資料出所:The RoSPA Occupational Safety and Health Journal
「OS&H」|2003年7月号 p.8
(仮訳 国際安全衛生センター)



 安全衛生庁(HSE)は、英国における職業性中皮腫による死亡に関する最新の統計を発表した。統計は、異なる職業グループから得た中皮腫の死亡リスクの状況を、全ての職業における中皮腫の平均リスクと比較している。

 男性と女性をあわせた総平均リスクは非常に異なるため、男女別に編集されている。統計は、1981年を除く1980年から2000年迄の20年間に起きた死亡を基にしている。また、統計には、この期間に渡り、相対的な職業上のリスクの変化についての評価も含まれている。

 男性が中皮腫にかかる危険性が最も高い職業は、金属メッキ業(造船業を含む)、乗物の車体組立(客車や機関車の組立も含む)であった。確認されたその他の高いリスクの職業の多くは、建設業関連である。

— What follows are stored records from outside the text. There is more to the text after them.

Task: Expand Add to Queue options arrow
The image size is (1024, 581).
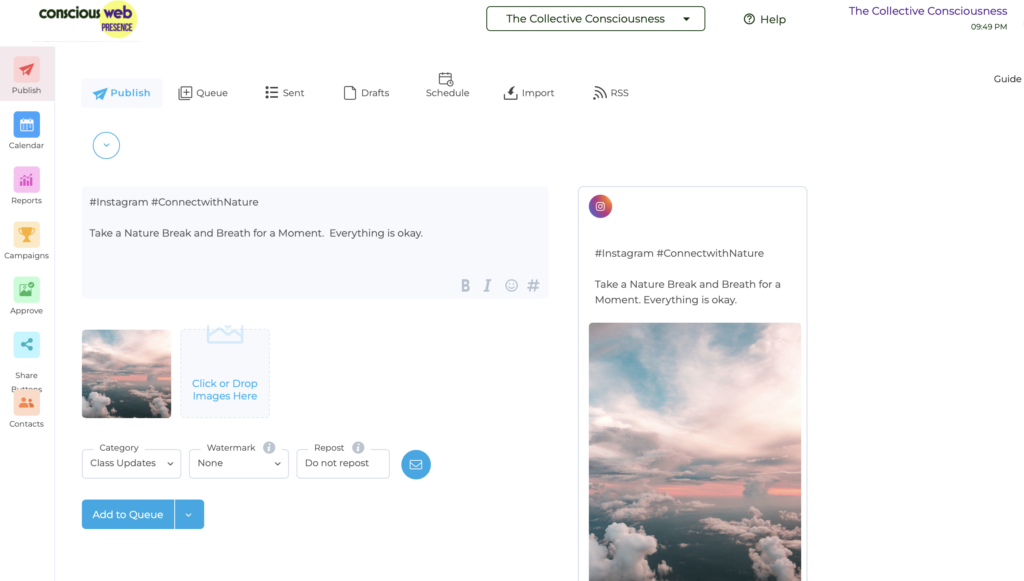Action: click(189, 514)
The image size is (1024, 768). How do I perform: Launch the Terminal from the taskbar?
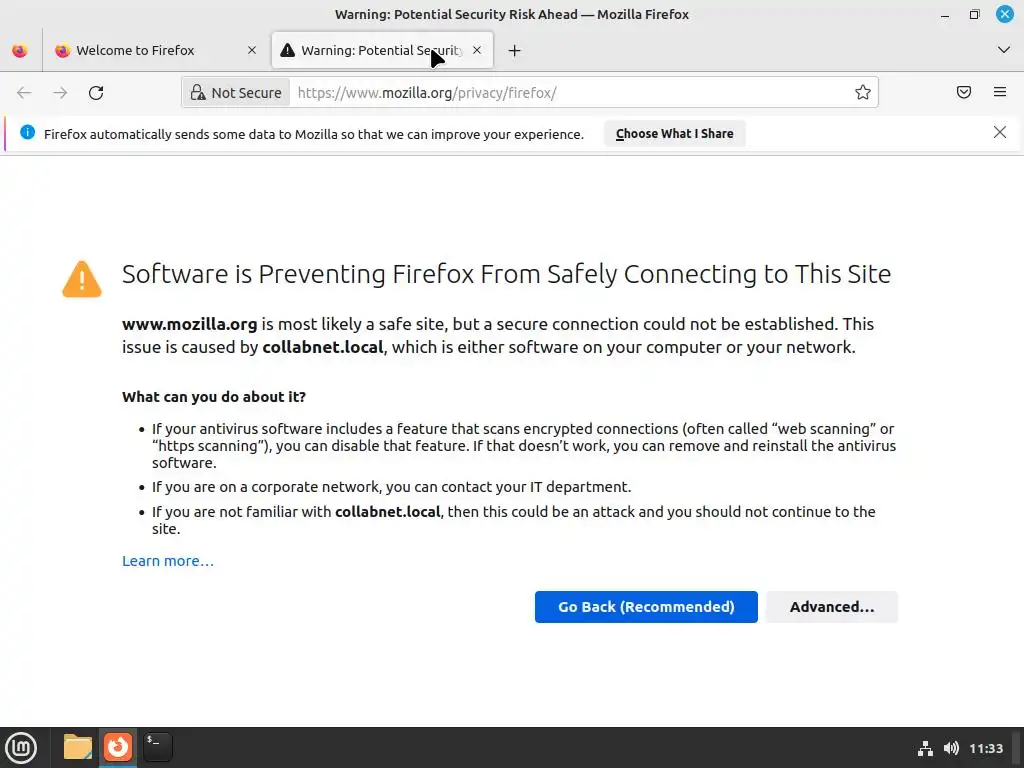click(157, 747)
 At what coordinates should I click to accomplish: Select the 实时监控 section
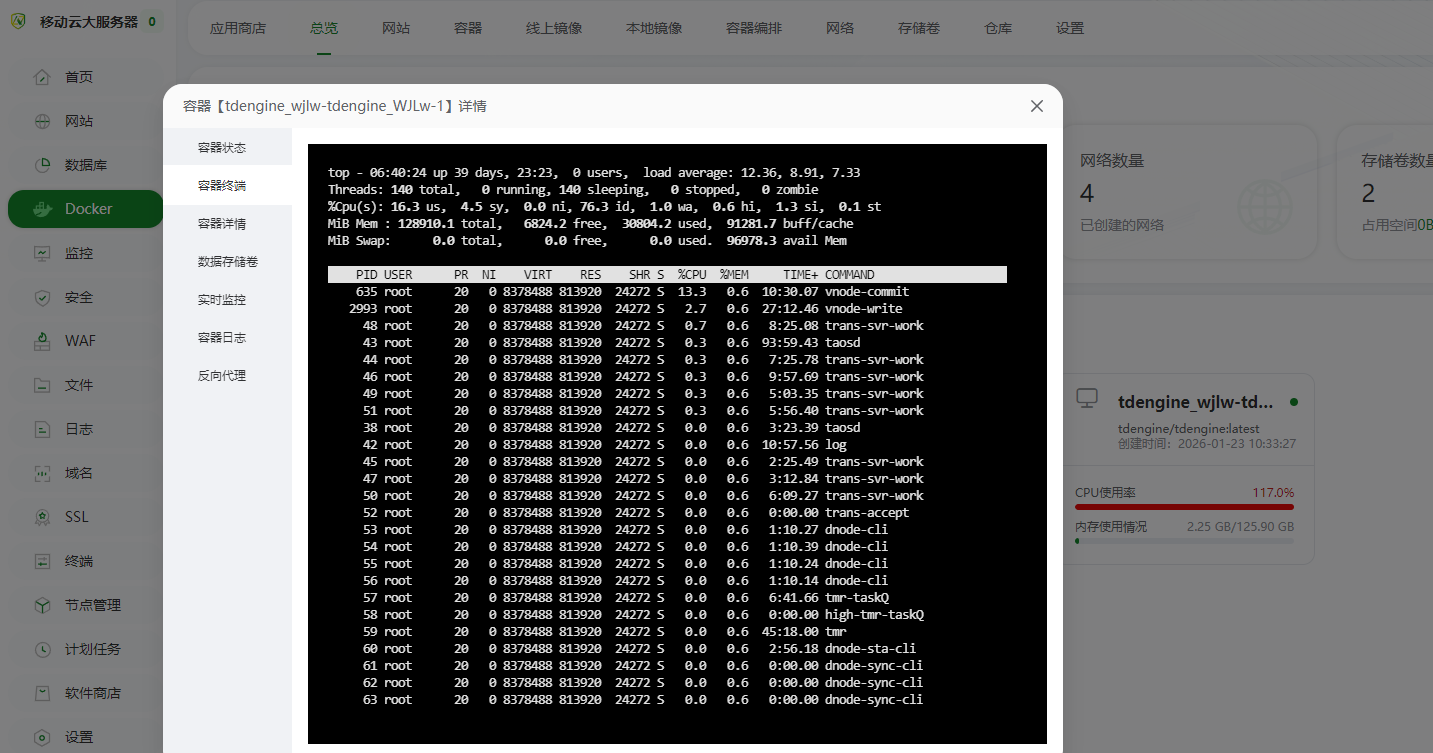222,300
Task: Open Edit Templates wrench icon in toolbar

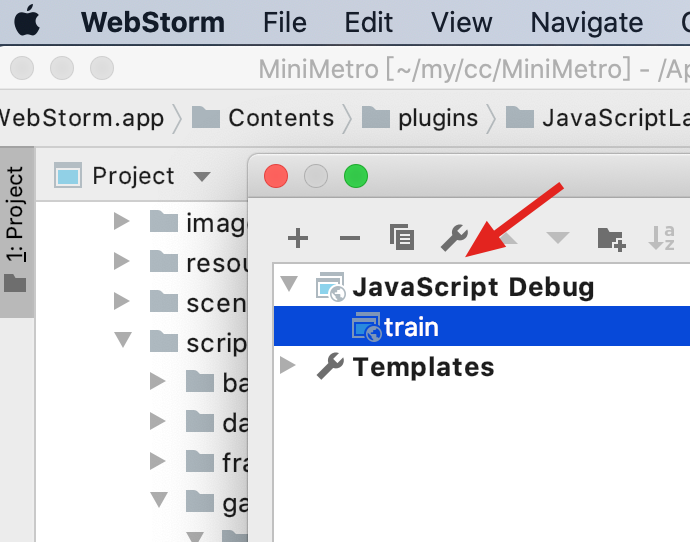Action: (454, 238)
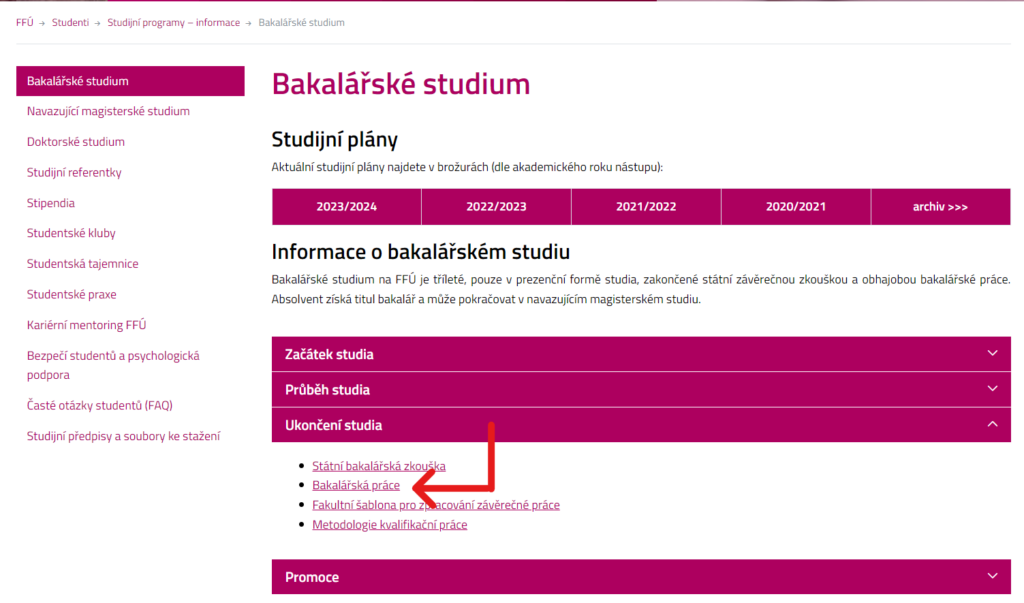Select the 2020/2021 brochure tile

(795, 206)
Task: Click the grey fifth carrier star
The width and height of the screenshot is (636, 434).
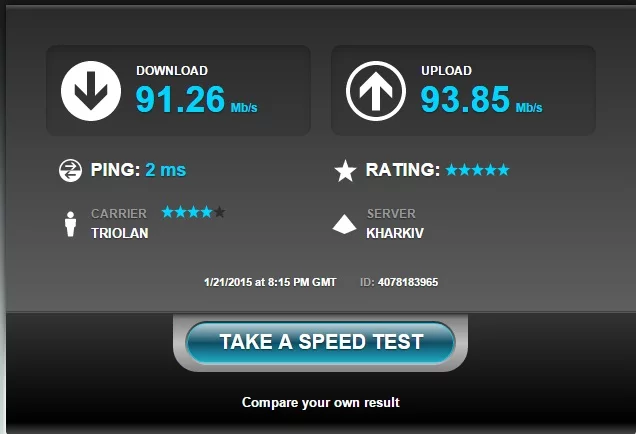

 中皮腫を発症した男性の総数は、1980〜85年(1981年は除く)の2,317人から1996〜2000年の6,475人へとほぼ3倍に増加した。しかし、ほとんどの場合において、職業グループ全体における中皮腫による死亡者数の割合は、長い間変化していない。
 
 男性に比べ、女性の死亡者数ははるかに少ない。一般的に、年間の中皮腫による死亡のうち女性は、およそ15%である。従って、職業グループ内での事例が少ないことによる統計的なばらつきがあるため、女性に関する結果は信頼性の低いものである。
 
 女性にとって比較的高いリスクと特定された職業は、金属メッキ業、化学薬品業(加工も含む)、プラスティック業の労働者、そしてその他の職長や労働者(工場労働者を含む)である。
 
 概して、アスベストに最初に暴露してから中皮腫が発症する迄に15年から60年の年月を要するが、徴候が現れてからは1年から2年で必ずと言っていいほど死に至る。従って、最近の中皮腫による死亡は、1970年代、又はそれよりさらに数十年前の過去の労働状況を反映しているといえる。統計からは、各々の職場で現在働いている人に及ぶ危険は、読みとることはできない。
 
 HSEの疫学医学統計局 (Epidemiology and Medical Statistics Unit)の統計学者、Damien McElvenny氏は、次のように述べた。「統計の数字は、男性にとって最もリスクの高い職業は、造船業、鉄道技術、絶縁材関係の産業のような過去にアスベストを工業的用途でかなり使用していた産業である、という以前発表された結果を裏付けている。」